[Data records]
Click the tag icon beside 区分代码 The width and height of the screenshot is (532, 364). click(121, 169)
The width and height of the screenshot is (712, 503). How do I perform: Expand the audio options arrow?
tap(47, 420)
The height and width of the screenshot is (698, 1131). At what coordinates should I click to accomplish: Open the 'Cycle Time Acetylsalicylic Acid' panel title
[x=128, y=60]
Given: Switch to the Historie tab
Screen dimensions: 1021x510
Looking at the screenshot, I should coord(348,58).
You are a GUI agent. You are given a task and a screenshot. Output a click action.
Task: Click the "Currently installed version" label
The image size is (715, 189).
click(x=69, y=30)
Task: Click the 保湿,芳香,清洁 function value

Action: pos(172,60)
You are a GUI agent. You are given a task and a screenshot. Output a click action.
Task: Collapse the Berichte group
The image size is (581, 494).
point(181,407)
==
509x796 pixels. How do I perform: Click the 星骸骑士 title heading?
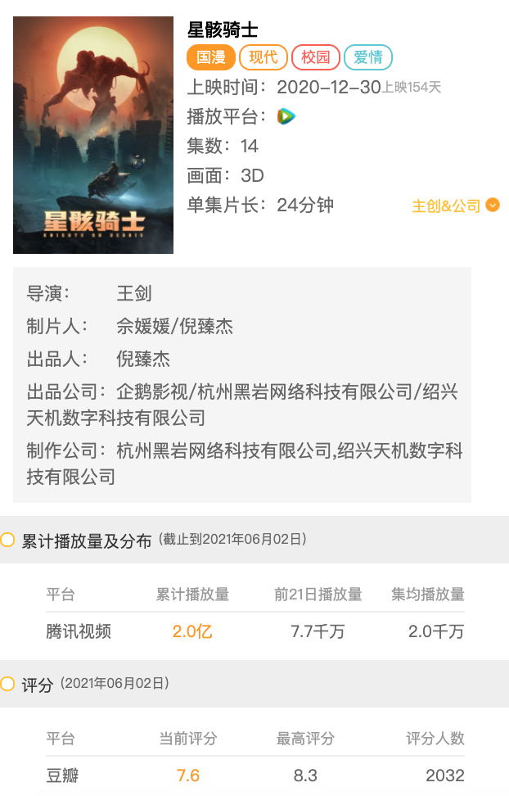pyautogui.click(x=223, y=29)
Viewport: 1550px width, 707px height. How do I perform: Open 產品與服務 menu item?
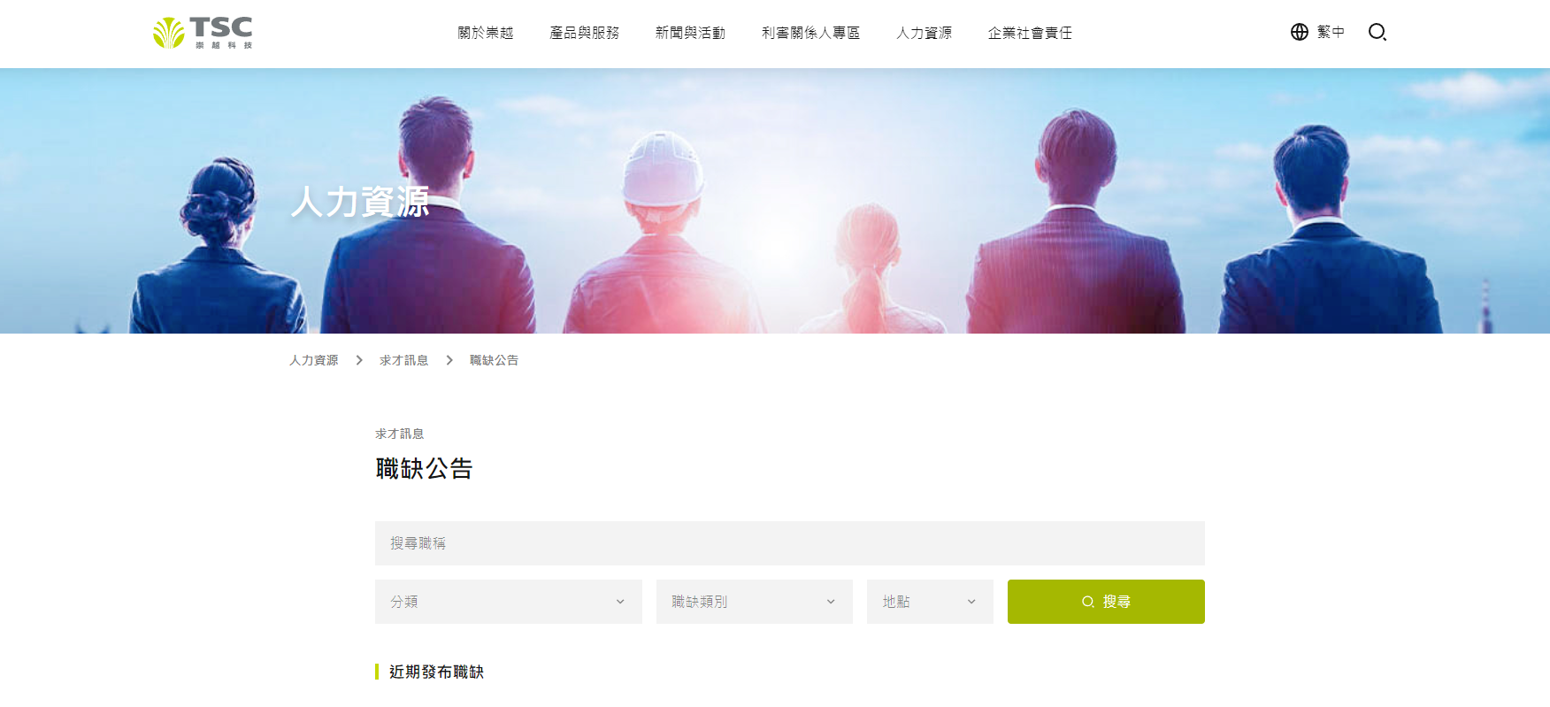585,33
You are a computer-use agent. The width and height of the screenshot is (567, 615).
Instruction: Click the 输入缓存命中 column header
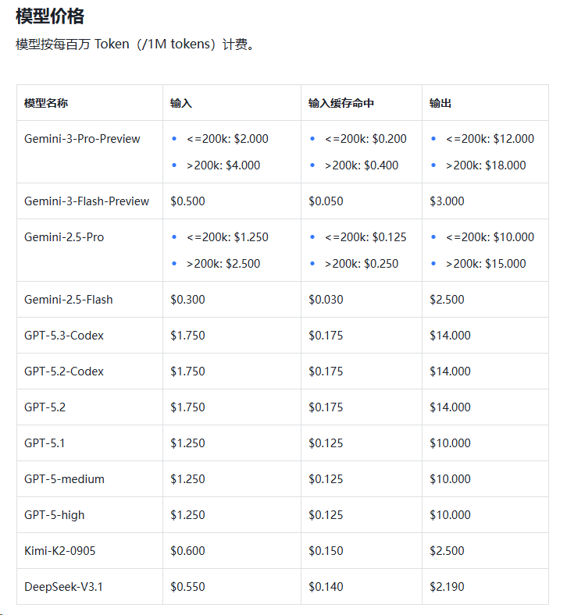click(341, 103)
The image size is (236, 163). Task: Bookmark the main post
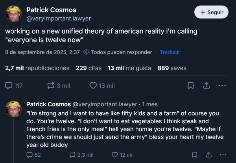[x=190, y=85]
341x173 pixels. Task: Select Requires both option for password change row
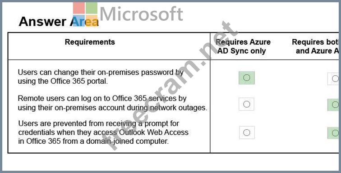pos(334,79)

* [DIRECTIONS]
A verbatim transcription is needed of the lines above, starting at the line with "Click the tag" and ending at the line with "Task: Collapse the Berichte group", both included, and of nothing else.

* [ANSWER TO THIS TASK]
Click the tag icon beside 区分代码 The width and height of the screenshot is (532, 364). click(121, 169)
The width and height of the screenshot is (712, 503). How do I perform: Expand the audio options arrow?
tap(47, 420)
The height and width of the screenshot is (698, 1131). At what coordinates should I click to accomplish: Open the 'Cycle Time Acetylsalicylic Acid' panel title
[x=128, y=60]
Given: Switch to the Historie tab
Screen dimensions: 1021x510
Looking at the screenshot, I should coord(348,58).
You are a GUI agent. You are given a task and a screenshot. Output a click action.
Task: Click the "Currently installed version" label
The image size is (715, 189).
click(x=69, y=30)
Task: Click the 保湿,芳香,清洁 function value

Action: pos(172,60)
You are a GUI agent. You are given a task and a screenshot. Output a click action.
Task: Collapse the Berichte group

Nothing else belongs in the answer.